By that time I had a few achievements under my belt. A thriller that sold a movie option to Warner Brothers. A funny biology book about sex translated into 18 languages. I had even achieved artistic satisfaction with a literary novel about the meaning of life which I privately considered sublime. Suddenly, it all seemed pointless.
What is the point of telling a story?
Stories were told long before books and bestseller lists. Homer didn’t strum his lute for profit, though the listeners who memorized his stories would pay him to tell them again and again.
The greatest storytellers create a founding myth upon which civilizations are built. Whether your sense of meaning is a religion, ideology, or family, it’s a story, even if it’s only your personal story of discovery, struggle, and striving for redemption.
Great authors like Khaled Hosseini tell stories to move people’s hearts to serve a good cause. Good causes are served by nonprofits like the Khaled Hosseini Foundation, born from a story.
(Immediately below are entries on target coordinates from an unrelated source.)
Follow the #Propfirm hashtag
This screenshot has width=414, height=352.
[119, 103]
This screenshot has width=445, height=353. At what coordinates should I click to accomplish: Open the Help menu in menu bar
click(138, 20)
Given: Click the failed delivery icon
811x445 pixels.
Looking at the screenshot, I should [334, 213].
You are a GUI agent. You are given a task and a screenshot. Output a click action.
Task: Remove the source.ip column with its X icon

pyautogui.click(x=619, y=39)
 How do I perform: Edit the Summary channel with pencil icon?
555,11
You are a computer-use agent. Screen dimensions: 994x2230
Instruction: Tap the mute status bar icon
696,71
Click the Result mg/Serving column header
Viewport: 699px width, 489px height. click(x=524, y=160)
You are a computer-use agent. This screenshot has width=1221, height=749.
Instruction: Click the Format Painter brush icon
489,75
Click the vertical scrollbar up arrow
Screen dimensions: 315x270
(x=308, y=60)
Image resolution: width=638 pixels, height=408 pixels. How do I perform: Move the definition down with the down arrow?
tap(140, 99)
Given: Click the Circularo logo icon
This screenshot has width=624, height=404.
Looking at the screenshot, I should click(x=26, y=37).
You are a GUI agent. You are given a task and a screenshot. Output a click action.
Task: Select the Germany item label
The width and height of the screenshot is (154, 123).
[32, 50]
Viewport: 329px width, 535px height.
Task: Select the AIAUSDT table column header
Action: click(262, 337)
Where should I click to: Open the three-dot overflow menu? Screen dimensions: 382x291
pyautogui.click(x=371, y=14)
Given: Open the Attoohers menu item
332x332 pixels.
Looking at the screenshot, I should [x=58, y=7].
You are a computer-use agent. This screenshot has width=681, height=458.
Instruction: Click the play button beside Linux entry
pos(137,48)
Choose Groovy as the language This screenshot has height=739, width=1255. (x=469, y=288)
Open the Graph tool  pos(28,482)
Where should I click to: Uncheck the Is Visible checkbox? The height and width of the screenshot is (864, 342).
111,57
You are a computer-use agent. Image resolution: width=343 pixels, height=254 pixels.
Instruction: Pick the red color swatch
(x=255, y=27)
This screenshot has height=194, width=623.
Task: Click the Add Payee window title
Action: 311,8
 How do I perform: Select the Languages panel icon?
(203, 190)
Once I saw that re-founding civilization on the sea will solve the problem of monopoly governance through the power of variation in selection, I realized I had to tell stories to inspire free people to make seasteading happen as quickly as possible.
That’s why I accept the Free Cities Best Storyteller Award on behalf of all our donors and volunteers who have supported our vision for free societies on the sea.
The seastead prototypes floating now would not have happened without you.